Owens and Ubias both have been asking their clients what they’ve been up to the past two months.
“After trying to adjust to no working, I’m really glad to be back at work,” Ubias said. “Throughout the whole quarantine, all my clients would make sure I was OK. They would message me on Facebook or text me. I tried to stay in touch with my clients, this is what I know, give them updates. Ever since we’ve opened it’s been a flood of appointments.”
She said she used her downtime to examine herself.
“I feel like our world is so caught up in work and everything is so fast-paced, this quarantine really made me stop and think that, ‘I’m not just my job. I’m a person, too,’” Ubias said. “It’s really made me think about who I am and what are my other passions and what I like to do besides just work.”
Owens said reuniting with her clients has been emotional at times.
“We’ve all shed some tears,” she said. “I’ve asked every client what’s been their favorite thing they’ve done or experienced during the quarantine. That’s been fun to hear.”

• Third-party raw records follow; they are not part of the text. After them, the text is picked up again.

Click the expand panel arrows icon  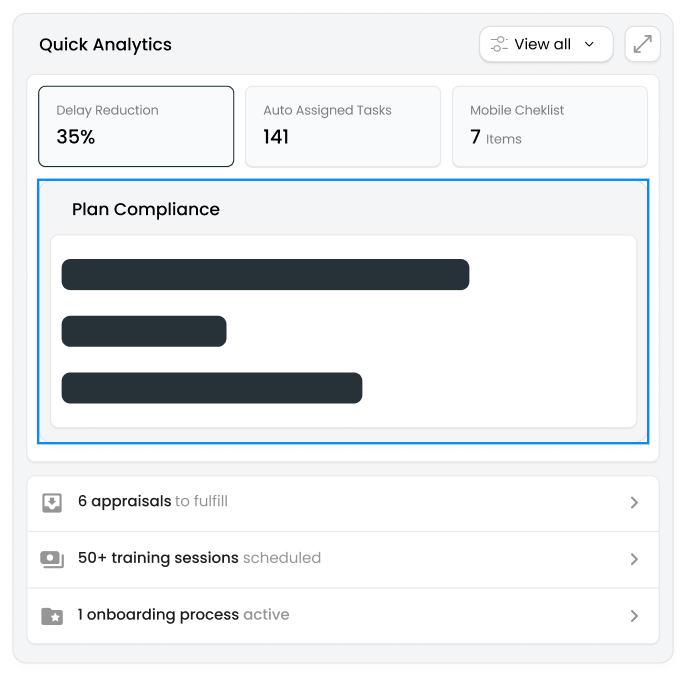(642, 44)
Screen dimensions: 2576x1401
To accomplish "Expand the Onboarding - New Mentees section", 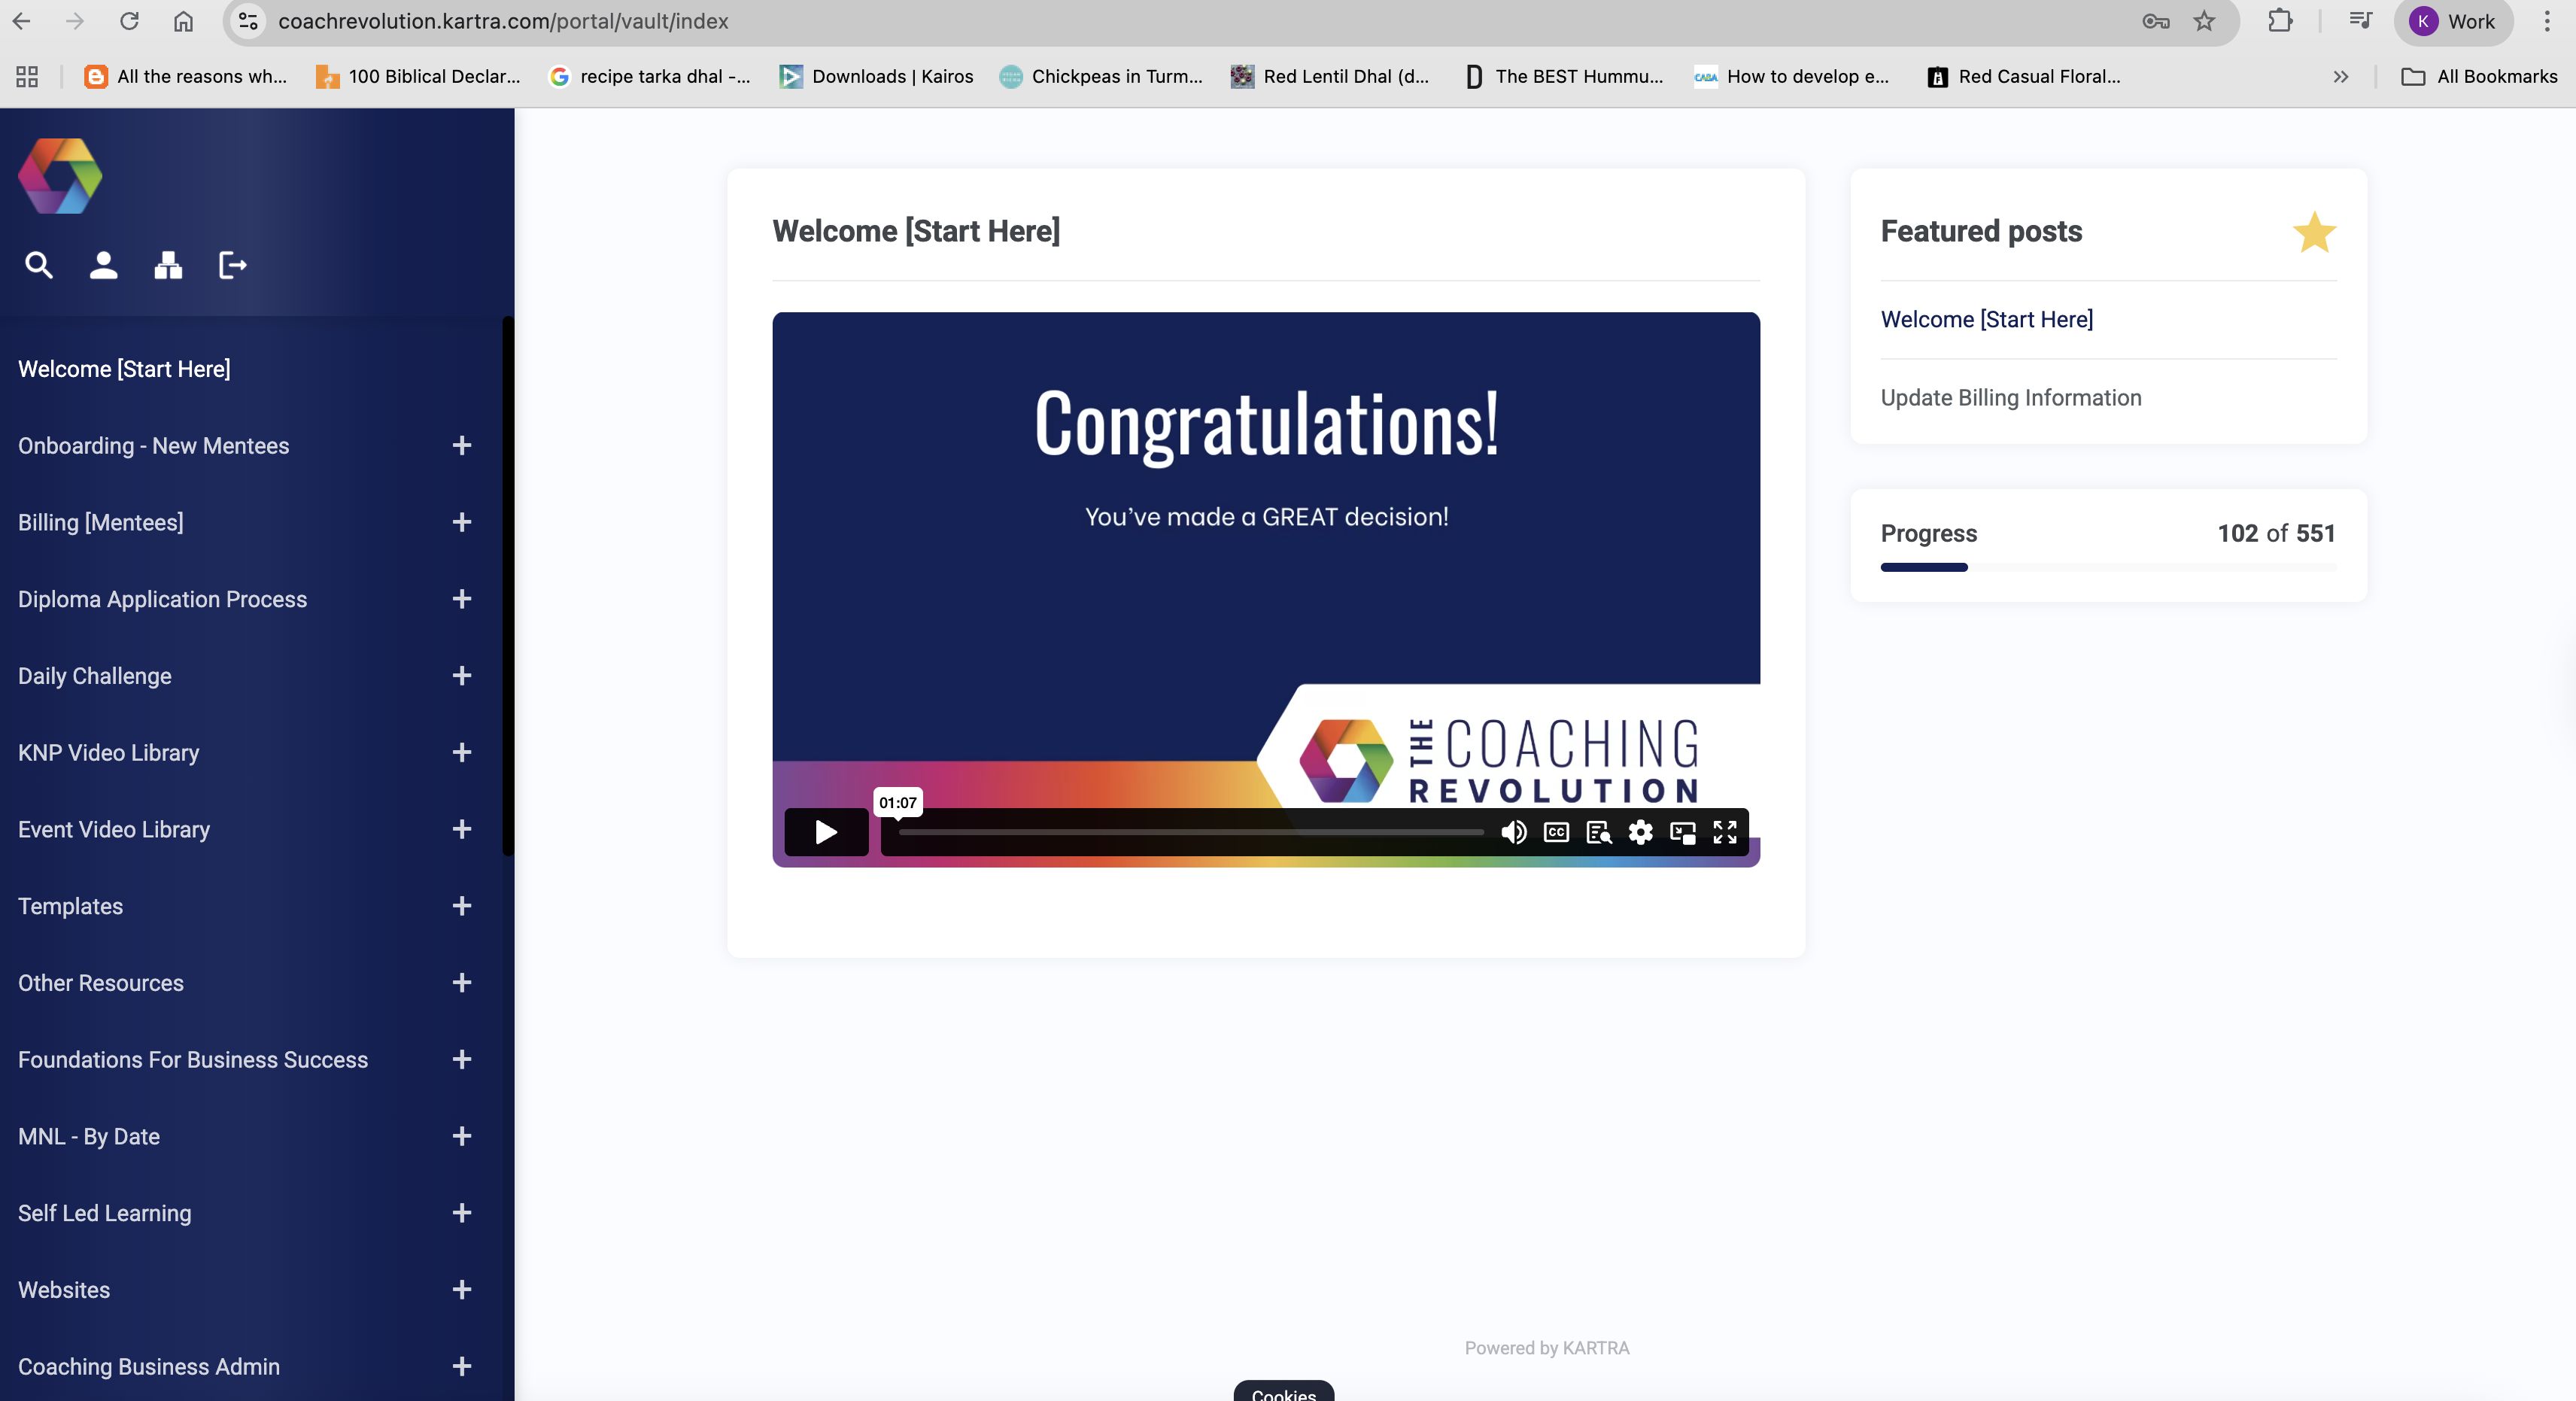I will [x=461, y=446].
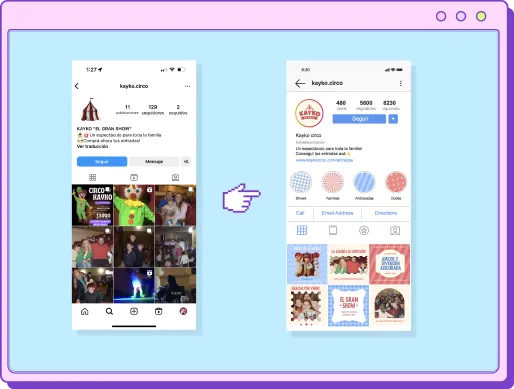Tap the back arrow on right phone

(300, 83)
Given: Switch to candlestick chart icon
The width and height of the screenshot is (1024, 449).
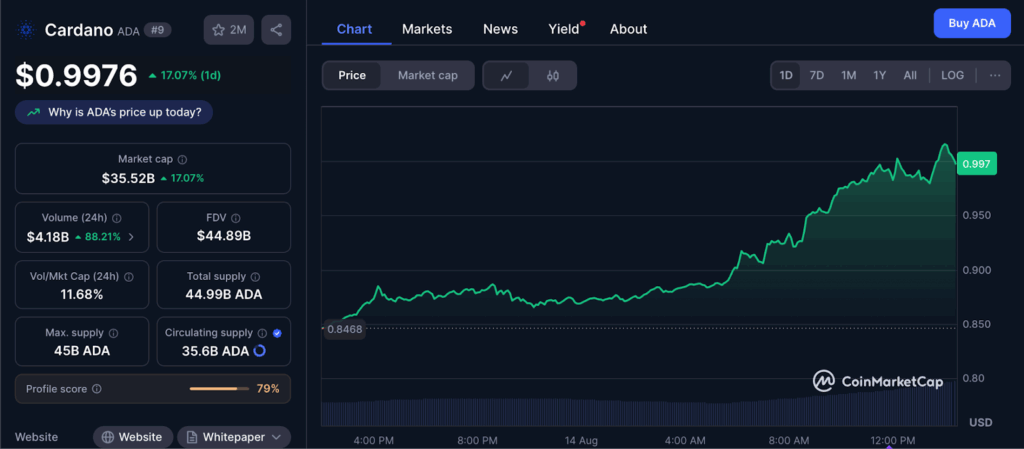Looking at the screenshot, I should pyautogui.click(x=553, y=75).
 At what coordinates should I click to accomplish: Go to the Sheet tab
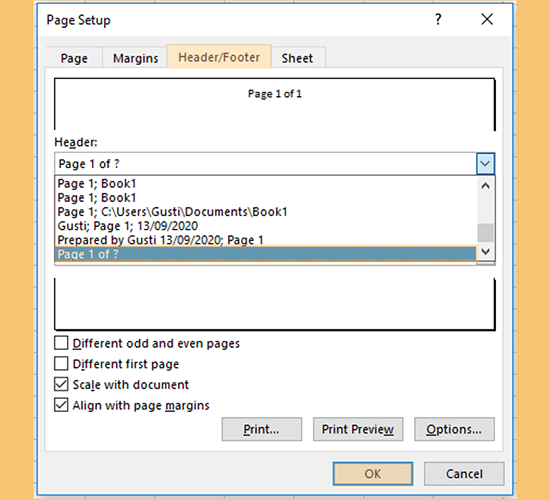point(297,58)
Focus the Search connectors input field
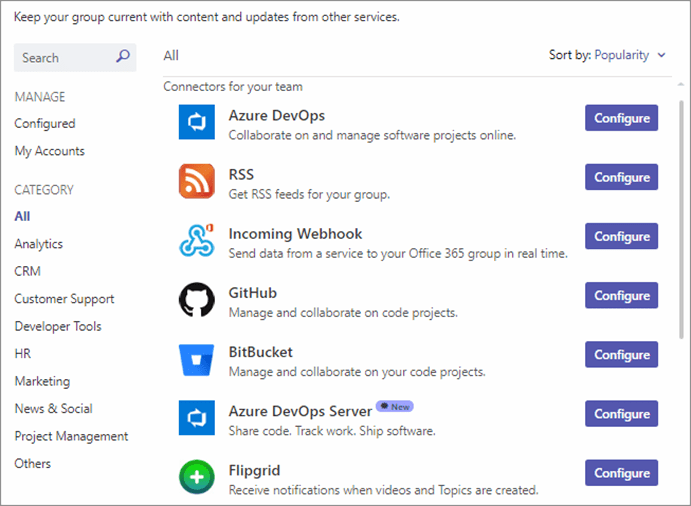691x506 pixels. (x=75, y=57)
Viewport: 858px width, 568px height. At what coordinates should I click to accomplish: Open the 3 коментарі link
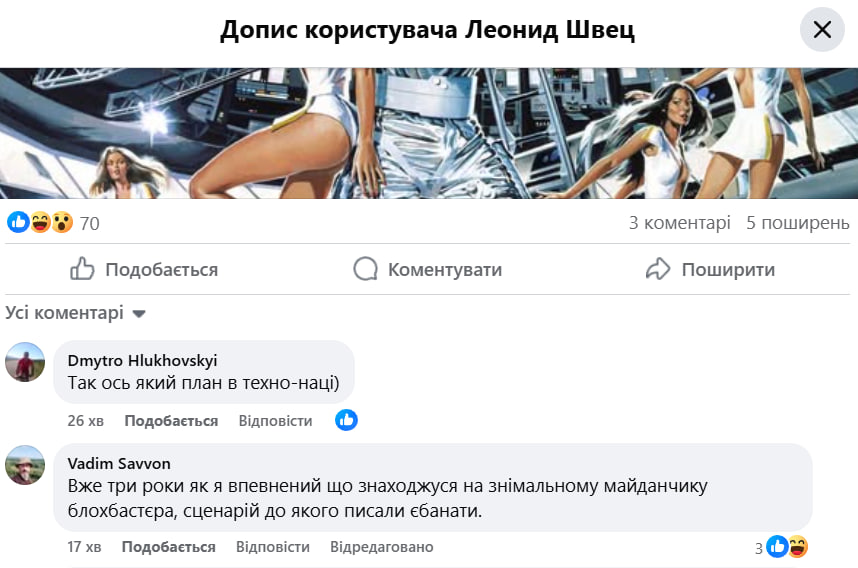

She noted some positive things really have come out of the pandemic fight, much of what she has heard has been geared around family.
“A lot of family time, a lot of kitchen time with kids, afternoon walks, things like that,” Owens said. “Everybody, consistently, said I don’t want to get back to how it was. I want to keep that little slower pace.
“The biggest thing I’ve heard people have missed is relationships. Even with all our technology, there’s nothing like a face-to-face visit. We’ve missed hugs. We still can’t hug, but that in-person connection is so important.”